Job: Locate every line in the material below that contains the string "file" and copy each one out. Case counts.

Entries drawn from a collection:
** BEGIN **
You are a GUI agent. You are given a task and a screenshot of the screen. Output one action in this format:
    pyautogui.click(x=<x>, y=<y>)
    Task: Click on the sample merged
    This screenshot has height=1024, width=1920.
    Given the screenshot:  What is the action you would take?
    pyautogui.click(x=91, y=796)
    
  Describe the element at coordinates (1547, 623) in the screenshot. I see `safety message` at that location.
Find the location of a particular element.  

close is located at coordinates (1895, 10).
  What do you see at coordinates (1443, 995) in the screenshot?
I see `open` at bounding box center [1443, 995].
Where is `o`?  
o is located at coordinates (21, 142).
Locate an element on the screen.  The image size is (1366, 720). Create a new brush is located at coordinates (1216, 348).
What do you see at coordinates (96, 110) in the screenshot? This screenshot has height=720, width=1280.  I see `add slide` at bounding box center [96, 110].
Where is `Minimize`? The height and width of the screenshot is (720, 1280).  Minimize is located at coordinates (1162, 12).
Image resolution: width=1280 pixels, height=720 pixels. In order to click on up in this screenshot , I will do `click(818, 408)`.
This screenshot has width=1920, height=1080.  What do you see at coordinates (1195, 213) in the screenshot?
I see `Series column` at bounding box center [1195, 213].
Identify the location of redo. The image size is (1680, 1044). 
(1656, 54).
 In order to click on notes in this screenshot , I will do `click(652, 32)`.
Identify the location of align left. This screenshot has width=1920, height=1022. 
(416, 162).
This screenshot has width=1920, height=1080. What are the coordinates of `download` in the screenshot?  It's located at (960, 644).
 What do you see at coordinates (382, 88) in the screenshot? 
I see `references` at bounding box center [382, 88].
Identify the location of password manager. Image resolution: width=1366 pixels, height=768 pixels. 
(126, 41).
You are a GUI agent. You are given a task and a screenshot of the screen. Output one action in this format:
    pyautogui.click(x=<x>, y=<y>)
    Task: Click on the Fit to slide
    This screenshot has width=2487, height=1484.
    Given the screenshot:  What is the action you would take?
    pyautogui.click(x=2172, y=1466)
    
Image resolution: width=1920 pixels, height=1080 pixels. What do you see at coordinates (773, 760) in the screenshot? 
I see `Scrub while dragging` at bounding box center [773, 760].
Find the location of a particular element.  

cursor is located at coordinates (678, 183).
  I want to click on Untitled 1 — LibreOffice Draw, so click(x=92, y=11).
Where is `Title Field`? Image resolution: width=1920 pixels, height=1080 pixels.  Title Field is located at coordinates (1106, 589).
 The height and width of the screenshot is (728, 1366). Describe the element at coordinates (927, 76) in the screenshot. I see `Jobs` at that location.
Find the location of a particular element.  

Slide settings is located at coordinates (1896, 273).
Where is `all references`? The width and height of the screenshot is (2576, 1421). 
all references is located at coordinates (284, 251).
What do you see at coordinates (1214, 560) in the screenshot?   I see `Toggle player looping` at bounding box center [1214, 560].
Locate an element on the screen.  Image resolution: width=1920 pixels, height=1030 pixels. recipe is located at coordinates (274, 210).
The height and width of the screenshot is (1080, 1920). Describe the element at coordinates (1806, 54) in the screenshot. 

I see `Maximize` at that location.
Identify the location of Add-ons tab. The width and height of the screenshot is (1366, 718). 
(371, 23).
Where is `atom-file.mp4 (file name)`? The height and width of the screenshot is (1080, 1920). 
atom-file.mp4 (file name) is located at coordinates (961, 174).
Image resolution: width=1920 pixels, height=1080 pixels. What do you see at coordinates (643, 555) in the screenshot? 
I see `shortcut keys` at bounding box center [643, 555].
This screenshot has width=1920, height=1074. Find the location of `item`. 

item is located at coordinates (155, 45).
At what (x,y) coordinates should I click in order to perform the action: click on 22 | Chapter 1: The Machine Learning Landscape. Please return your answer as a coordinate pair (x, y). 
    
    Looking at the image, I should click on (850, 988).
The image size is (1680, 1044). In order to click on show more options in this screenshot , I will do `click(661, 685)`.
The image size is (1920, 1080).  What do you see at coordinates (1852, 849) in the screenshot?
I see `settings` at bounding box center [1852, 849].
** END **
Correct result:
Where is `atom-file.mp4 (file name)`? The height and width of the screenshot is (1080, 1920). 
atom-file.mp4 (file name) is located at coordinates (961, 174).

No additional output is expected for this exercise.